Why would something need to be able to follow orders to be useful? Most things in the world do not follow my orders (my furniture, companies that make all my products, most people I know). Like, imagine an AI assistant that’s really good at outputting emails from your inbox that make your company more profitable. You don’t know why it says what it says, but you have learned the empirical fact that as it hires people, fires people, changes their workloads, gives them assignments, that your profits go up a lot. I can’t really tell it what to do, but it sure is useful.
I think nobody knows how to write the code of a fundamentally submissive agent and that other agents are way easier to make, ones that are just optimizing in a way that doesn’t think in terms of submission/dominance. I agree humans exist but nobody understands how they work or how to code one, and you don’t get to count on us learning that before we build super powerful AI systems.
I have no clue why you think that an intelligent Russian is the peak of optimization power. I think that’s a false and wildly anthropomorphic thing to think. Imagine getting 10 Von Neumanns in a locked room with only internet, already it’s more powerful than the Russian, and I bet could do some harm. Now imagine a million. Whatever gets you the assumption that an AI system can’t be more powerful than one human seems wild and I don’t know where you’re getting this idea from.
Btw, unusual ask, but do you want to hop on audio and hash out the debate more sometime? I can make a transcript and can link it here on LW, both posting our own one-paragraph takeaways. I think you’ve been engaging in a broadly good-faith way on the object level in this thread and others and I would be interested in returning the ball.

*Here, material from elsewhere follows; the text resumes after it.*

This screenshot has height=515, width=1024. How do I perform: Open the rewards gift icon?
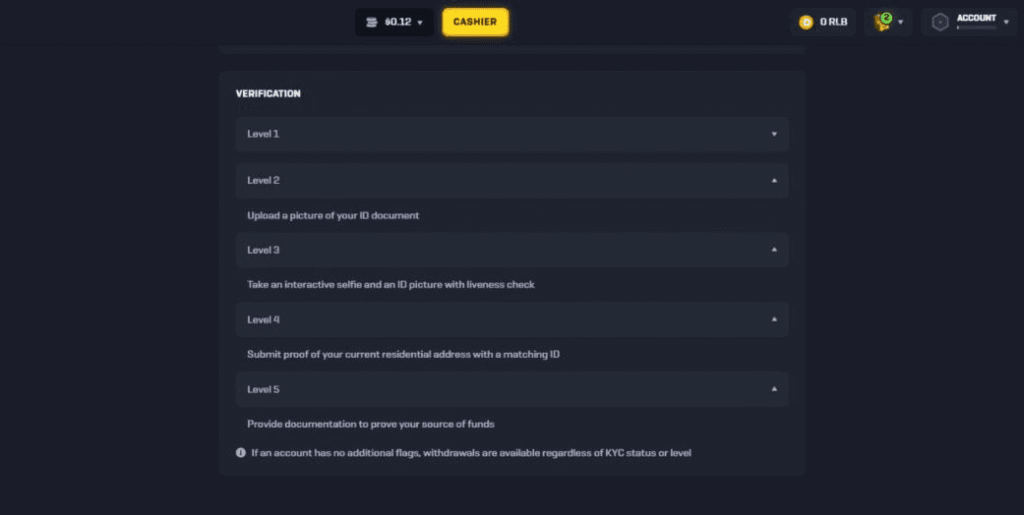[x=882, y=22]
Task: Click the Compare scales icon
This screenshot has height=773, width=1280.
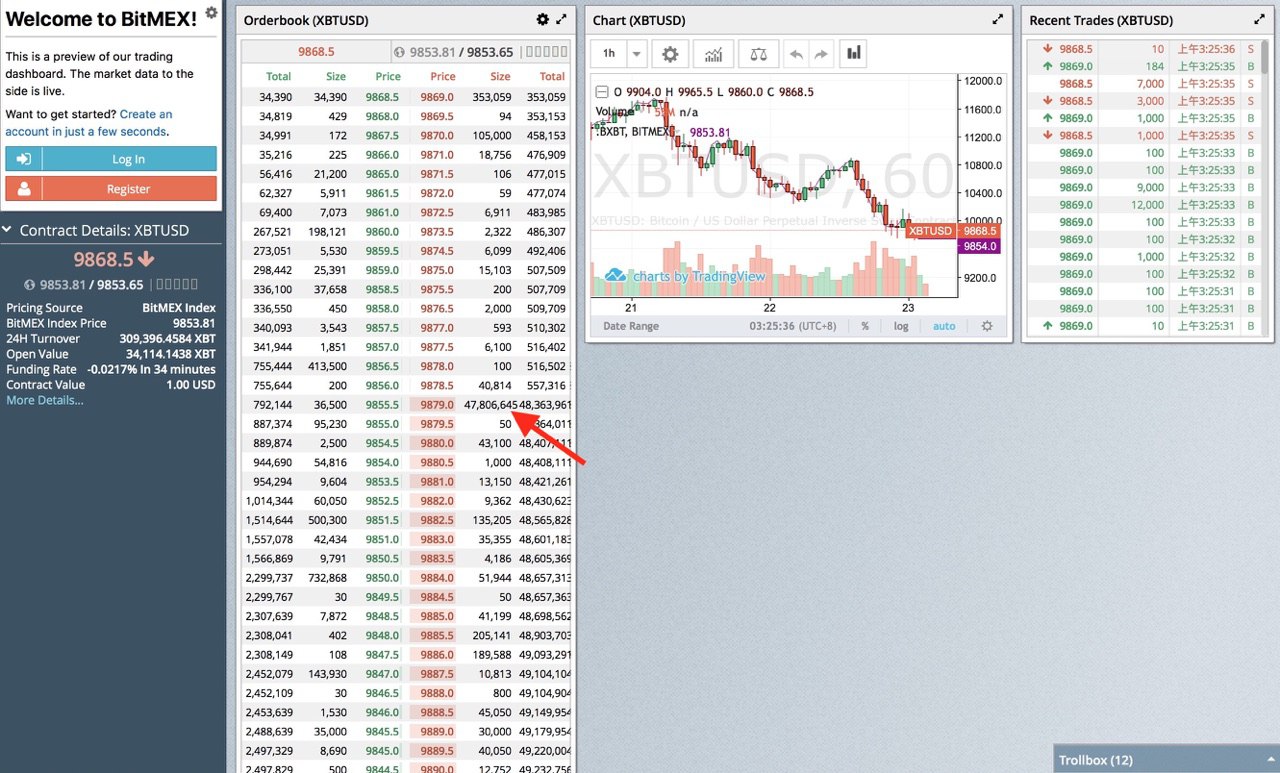Action: tap(758, 54)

I think nobody knows how to write the code of a fundamentally submissive agent
Conventional non AI computers are already fundamentally passive. If you boot them up, they just sit there. What’s the problem. The word agent?
Why would something need to be able to follow orders to be useful? Most things in the world do not follow my orders (my furniture, companies that make all my products, most people I know). Like, imagine an AI assistant that’s really good at outputting emails from your inbox that make your company more profitable. You don’t know why it says what it says, but you have learned the empirical fact that as it hires people, fires people, changes their workloads, gives them assignments, that your profits go up a lot. I can’t really tell it what to do, but it sure is useful.

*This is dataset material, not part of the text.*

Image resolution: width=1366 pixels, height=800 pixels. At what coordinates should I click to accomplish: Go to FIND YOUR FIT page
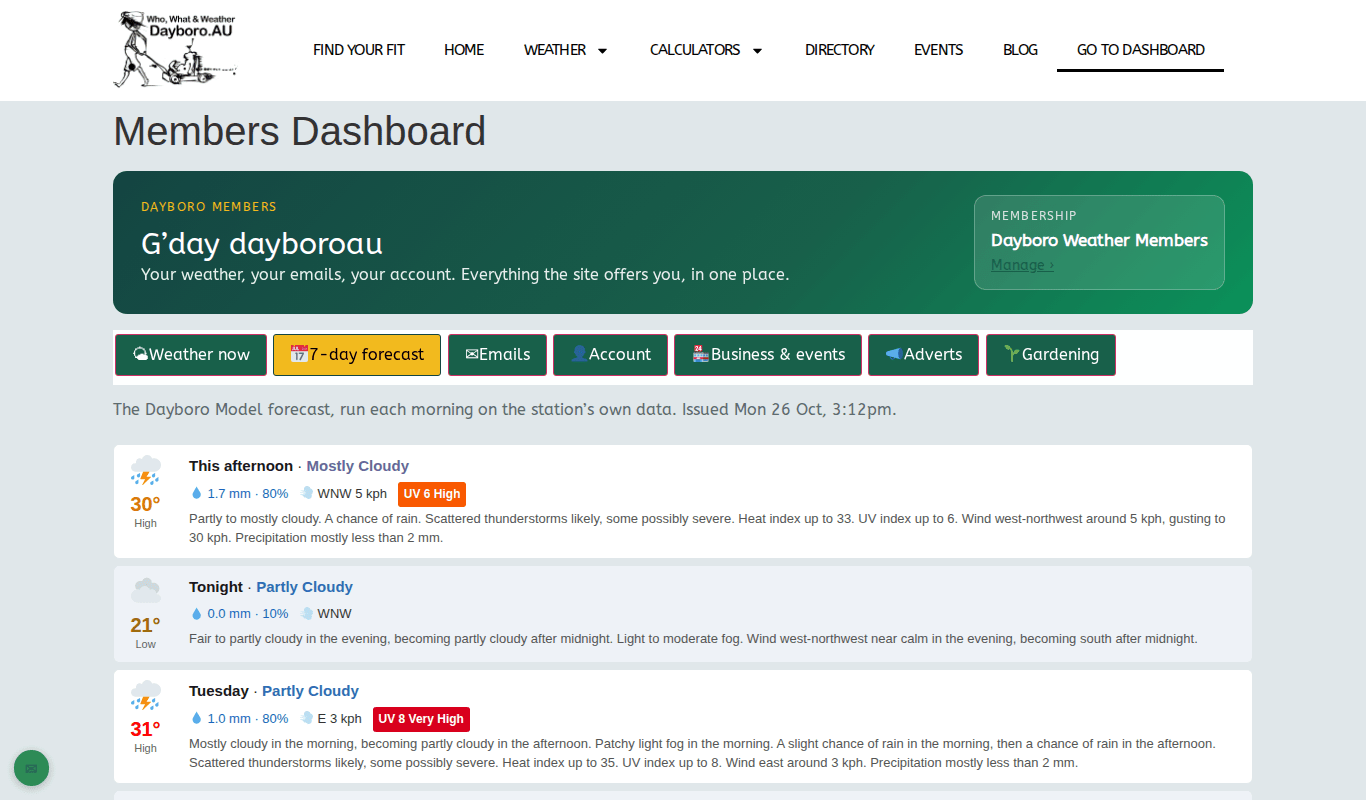point(359,50)
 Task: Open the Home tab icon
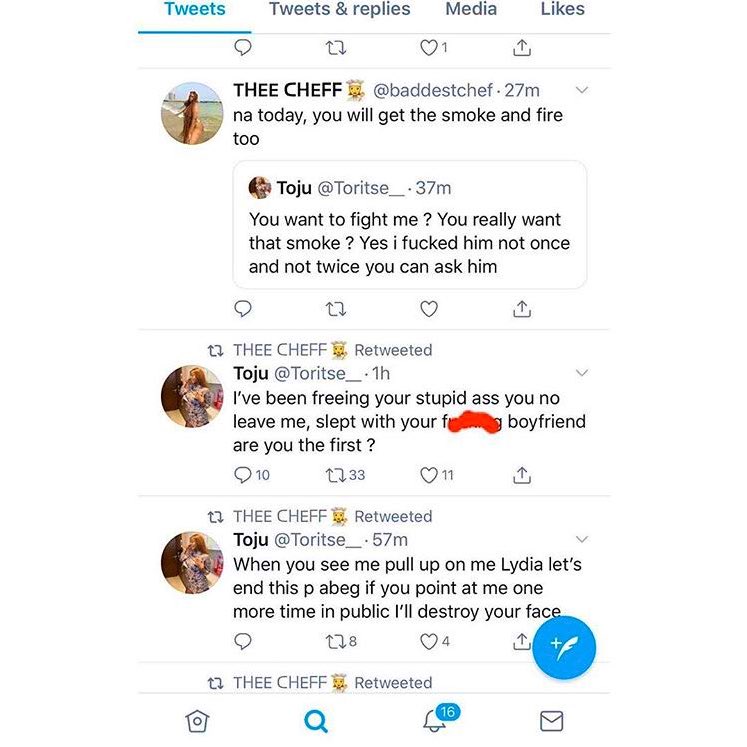pyautogui.click(x=198, y=720)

If an AI assistant is replacing a human assistant , it needs to be controllable to the same extent. You don’t expect or want to micromanage a human assistant, but you do expect to set broad parameters.
Sure, if it’s ‘replacing’, but my example isn’t one of replacement, it’s one where it’s useful in a different way to my other products, in a way that I personally suspect is easier to train/build than something that does ‘replacement’.
I disagree with each of your statements.
Why would something need to be able to follow orders to be useful? Most things in the world do not follow my orders (my furniture, companies that make all my products, most people I know). Like, imagine an AI assistant that’s really good at outputting emails from your inbox that make your company more profitable. You don’t know why it says what it says, but you have learned the empirical fact that as it hires people, fires people, changes their workloads, gives them assignments, that your profits go up a lot. I can’t really tell it what to do, but it sure is useful.
I think nobody knows how to write the code of a fundamentally submissive agent and that other agents are way easier to make, ones that are just optimizing in a way that doesn’t think in terms of submission/dominance. I agree humans exist but nobody understands how they work or how to code one, and you don’t get to count on us learning that before we build super powerful AI systems.
I have no clue why you think that an intelligent Russian is the peak of optimization power. I think that’s a false and wildly anthropomorphic thing to think. Imagine getting 10 Von Neumanns in a locked room with only internet, already it’s more powerful than the Russian, and I bet could do some harm. Now imagine a million. Whatever gets you the assumption that an AI system can’t be more powerful than one human seems wild and I don’t know where you’re getting this idea from.
Btw, unusual ask, but do you want to hop on audio and hash out the debate more sometime? I can make a transcript and can link it here on LW, both posting our own one-paragraph takeaways. I think you’ve been engaging in a broadly good-faith way on the object level in this thread and others and I would be interested in returning the ball.
Sure. The best way for me to do that would be through Discord. My id is lone-pine#4172
Would you mind linking the transcript here if you decide to release it publicly? I’d love to hear both of your thoughts expressed in greater detail!
That’d be the plan.
(Ping to reply on Discord.)
Sent you a friend request.
Ooh, I like Ben’s response and am excited about the audio thing happening.
Conventional non AI computers are already fundamentally passive. If you boot them up, they just sit there. What’s the problem. The word agent?
If an AI assistant is replacing a human assistant , it needs to be controllable to the same extent. You don’t expect or want to micromanage a human assistant, but you do expect to set broad parameters.
Yes, the word agent.
Sure, if it’s ‘replacing’, but my example isn’t one of replacement, it’s one where it’s useful in a different way to my other products, in a way that I personally suspect is easier to train/build than something that does ‘replacement’.